I’ve written about this before — when we label, we dehumanize. None of us is a label, we’re all multi-dimensional people. And it’s imperative that teachers drive that lesson home.

The Atlanta Initiative Against Anti-Semitism understands that the atmosphere inside and out of classrooms needs to change. On November 8, they are hosting an invitation-only conference in partnership with the Anti-Defamation League, American Jewish Committee and Simon Wiesenthal Center.

Called TASK (Tackling Anti-Semitism for our Kids), the conference is designed for specific organizations and individuals who are tasked with shaping the hearts and minds of K-12 students — national, regional, state and local educational agencies; leaders at the district level and individual schools in Atlanta and its neighboring counties as well as private schools, homeschool groups, faith leaders and community organizations. Attendees with be given tools and resources they can take back and use. Because it is only with enhanced proactive prevention methods as well as concrete intervention and response measures can students learn why there is no room for anti-Semitism and other forms of hate in classrooms.

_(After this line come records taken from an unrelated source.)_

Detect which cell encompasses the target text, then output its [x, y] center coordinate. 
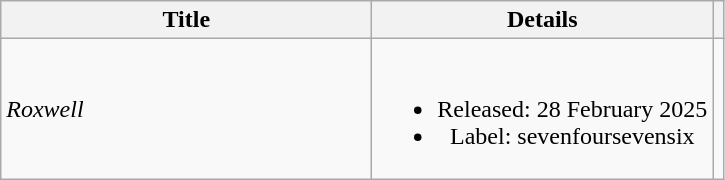
Roxwell [186, 109]
Title [186, 20]
Released: 28 February 2025Label: sevenfoursevensix [542, 109]
Details [542, 20]
Identify which cell holds the provided text, then report its (X, Y) central coordinate. 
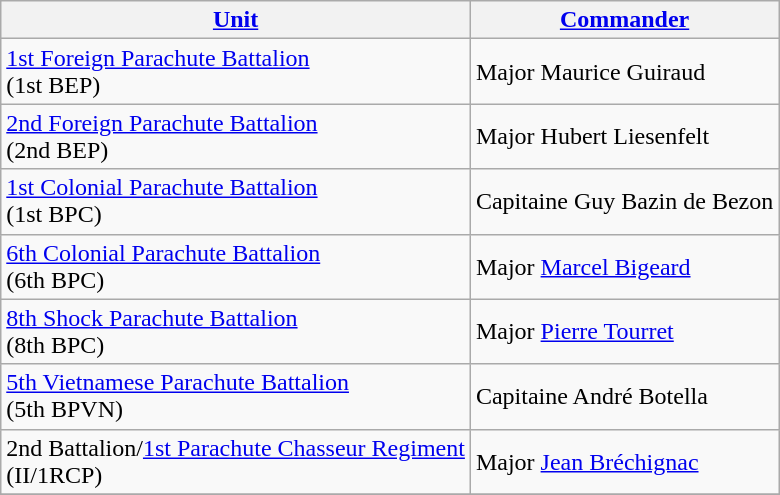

As a volunteer I helped look up contact info for a number of public school invitees and so I know. Invitations are going to a huge number of people who have the power to influence what goes on in classrooms. I so hope the lessons trickle down so that our schools will stop making the news for the wrong reason.

About the Author
Wendy Kalman, MPA, MA, serves as Director of Education and Advocacy Resources for Hadassah The Women's Zionist Organization of America, Inc. Previous roles include senior academic researcher for an Israel education nonprofit, knowledge manager at a large multinational as well as roles in marketing and publishing in the US and in Israel. She has presented papers at political science and communications conferences and has participated as a scholar-in-residence at an academic workshop on antisemitism. Wendy lived in Israel for over a decade and is a dual citizen, fluent in Hebrew.